Render every line of the entries below as a JSON list of strings, one string per line, with blank lines omitted. Leave the pictures out.

────────────────

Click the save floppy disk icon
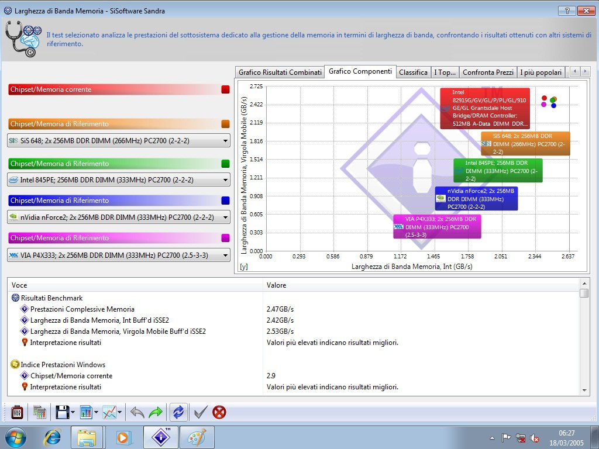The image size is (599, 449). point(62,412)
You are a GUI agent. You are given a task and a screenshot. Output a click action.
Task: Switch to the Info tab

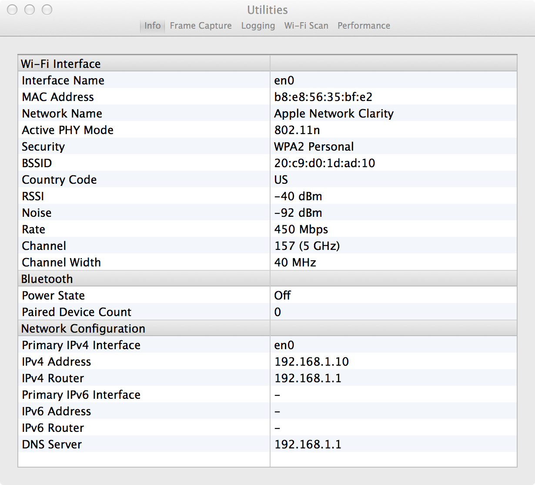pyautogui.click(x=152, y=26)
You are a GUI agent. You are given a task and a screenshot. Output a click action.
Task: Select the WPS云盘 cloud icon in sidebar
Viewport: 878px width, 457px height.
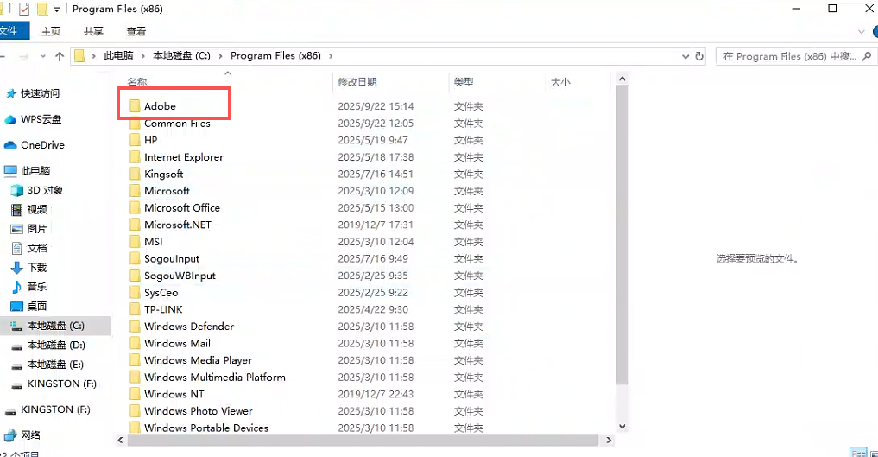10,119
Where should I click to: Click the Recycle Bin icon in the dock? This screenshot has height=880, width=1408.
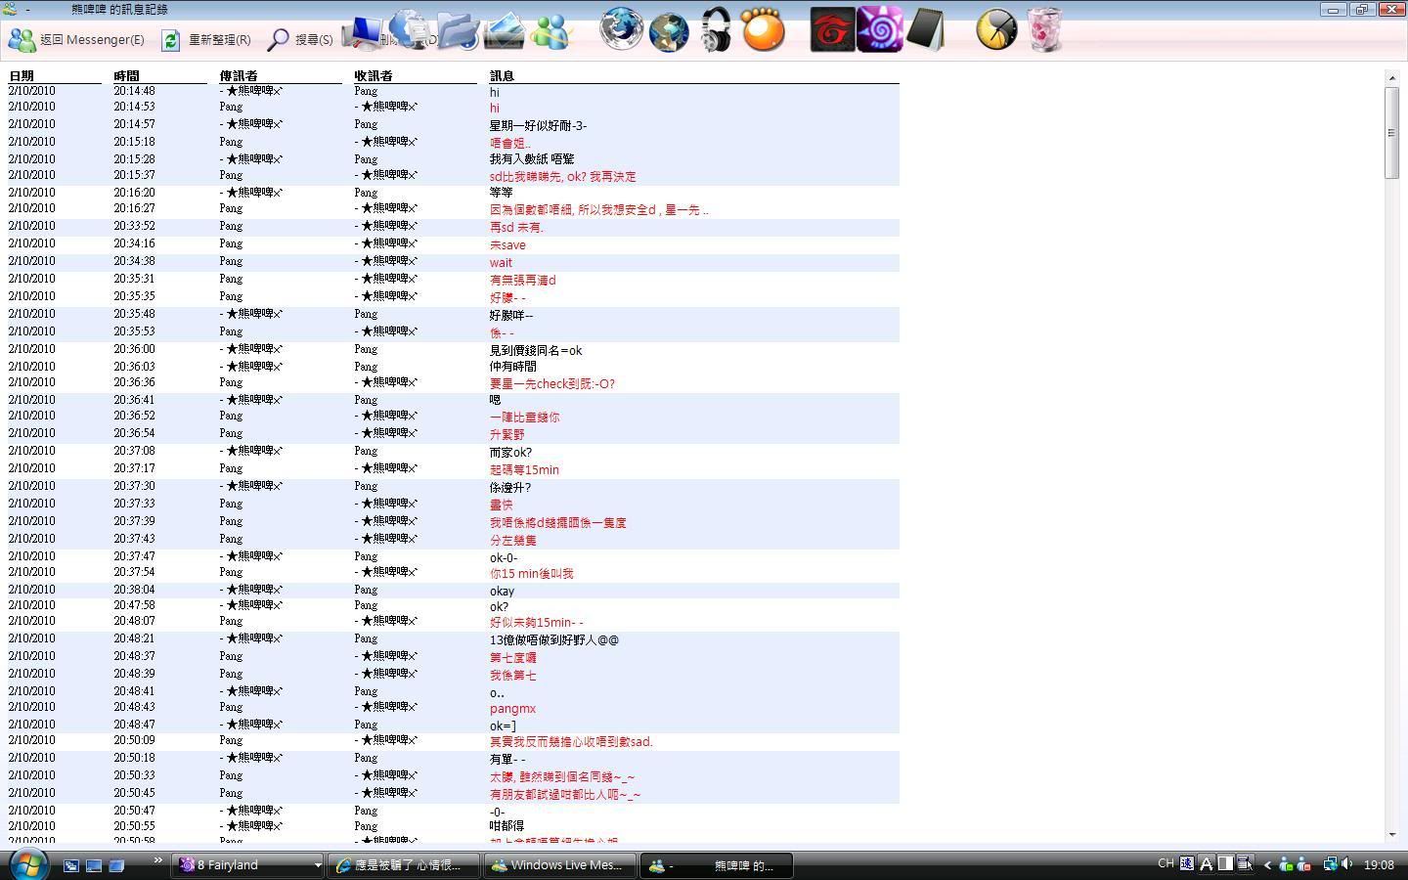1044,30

────────────────

- [Correct result]
[
  "Click the save floppy disk icon",
  "The image size is (599, 449). point(62,412)",
  "You are a GUI agent. You are given a task and a screenshot. Output a click action.",
  "Task: Switch to the Info tab",
  "pyautogui.click(x=152, y=26)",
  "You are a GUI agent. You are given a task and a screenshot. Output a click action.",
  "Task: Select the WPS云盘 cloud icon in sidebar",
  "Viewport: 878px width, 457px height.",
  "10,119",
  "Where should I click to: Click the Recycle Bin icon in the dock? This screenshot has height=880, width=1408.",
  "1044,30"
]